A 2-8-8-2, in the Whyte notation for describing steam locomotive wheel arrangements, is an articulated locomotive with a two-wheel leading truck, two sets of eight driving wheels, and a two-wheel trailing truck. The equivalent UIC classification is, refined to Mallet locomotives, (1′D)D1′ 4v. These locomotives usually employ the Mallet principles of articulation—with the rear engine rigidly attached to the boiler and the front engine free to rotate—and compounding. The 2-8-8-2 was a design largely limited to American locomotive builders. The last 2-8-8-2 was retired in 1962 from the N&W's roster, two years past the ending of steam though steam was still used on steel mill lines and other railroads until 1983.

Other equivalent classifications are:
 UIC classification: (1′D)D1′
 French classification: 140+041
 Turkish classification: 45+45
 Swiss classification: 4/5+4/5

A similar wheel arrangemement exists for Garratt locomotives, but is referred to as 2-8-0+0-8-2 since both engine units swivel.

The first 2-8-8-2 was built in 1909 by Baldwin, who sold two to the Southern Pacific Railroad (classified MC-1), and then three each to the Union Pacific Railroad and UP-owned Oregon Railroad and Navigation Company. Baldwin conceived the type as an expansion of the 2-6-6-2 permitting a greater tractive effort.

The next order for the type was from the Southern Pacific; these differed in being cab forward locomotives, so that the crew could have better visibility and breathing in the SP's long tunnels and snow sheds. They were very successful, and SP continued to order cab-forward locomotives, building an eventual fleet of 256 of numerous classes; later cab-forwards were 4-6-6-2s (originally 2-6-6-2s) and 4-8-8-2s.

Recorded information:
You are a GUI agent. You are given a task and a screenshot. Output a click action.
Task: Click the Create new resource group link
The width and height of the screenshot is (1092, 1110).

What to do:
**A)** Why did the Southern Pacific's second order for the type, described in the 2-8-8-2 passage above the data, use cab-forward locomotives? Answer in one to three sentences.
**B)** Set down the part of the 2-8-8-2 passage starting with "The first 2-8-8-2" and going on through "greater tractive effort.".
**C)** Carry the 2-8-8-2 passage further, starting after its last sentence.

Results by task:
**A)** The Southern Pacific's cab-forward design gave the crew better visibility. It also let them breathe more easily in the railroad's long tunnels and snow sheds.

**B)**
The first 2-8-8-2 was built in 1909 by Baldwin, who sold two to the Southern Pacific Railroad (classified MC-1), and then three each to the Union Pacific Railroad and UP-owned Oregon Railroad and Navigation Company. Baldwin conceived the type as an expansion of the 2-6-6-2 permitting a greater tractive effort.

**C)**
The 2-8-8-2 proved itself to be a capable hauler on mountain grades, enabling the replacement of several smaller locomotives and hauling longer trains than before. Most of them were not fast; they hauled at drag freight speeds, up to 25 mph. However, the Norfolk and Western Y6 class were designed to run up to 55 mph. The locomotives were adopted by a broad spectrum of mountain railroads, including the Norfolk & Western, Southern, Virginian, Great Northern, Clinchfield, Denver & Rio Grande Western, Reading, Western Maryland, Missouri Pacific, Frisco, and the Duluth, Missabe and Iron Range Railway. On many railroads, the locomotives of the type were the most powerful on the roster. When built, the 2-8-8-2s of the Western Pacific Railroad were among the most powerful steam locomotives in the world and formed the basis for the later 2-8-8-4 "Yellowstone" type engines used by the Duluth, Missabe and Iron Range.

The last compound Mallet locomotives to operate on major railroads in the United States were the 2-8-8-2 Y6b class of the Norfolk and Western Railway. After their final modifications in the 1950s, they were said to be capable of 170,000 lbs tractive effort in simple-expansion mode, although some have questioned this claim (the original design tractive effort was 152,206 lbs SIMPLE and 126,838 lbs COMPOUND). The last were retired in May 1960.

As of 2008, there are two surviving 2-8-8-2 locomotives, both former Norfolk & Western. N&W 2050 is from the railroad's Y3a class; Alco's Richmond works built it in 1923 and it is displayed at the Illinois Railway Museum in Union, Illinois. N&W 2156, the most powerful extant steam locomotive in the world (in terms of tractive effort), is from the railroad's Y6a class; N&W's own Roanoke Shops built it in 1942 and it is owned by the National Museum of Transportation in St. Louis, Missouri. The 2156 was displayed at the Virginia Museum of Transportation in Roanoke, Virginia from 2015 to 2020, after which it returned to the Museum of Transportation in St. Louis.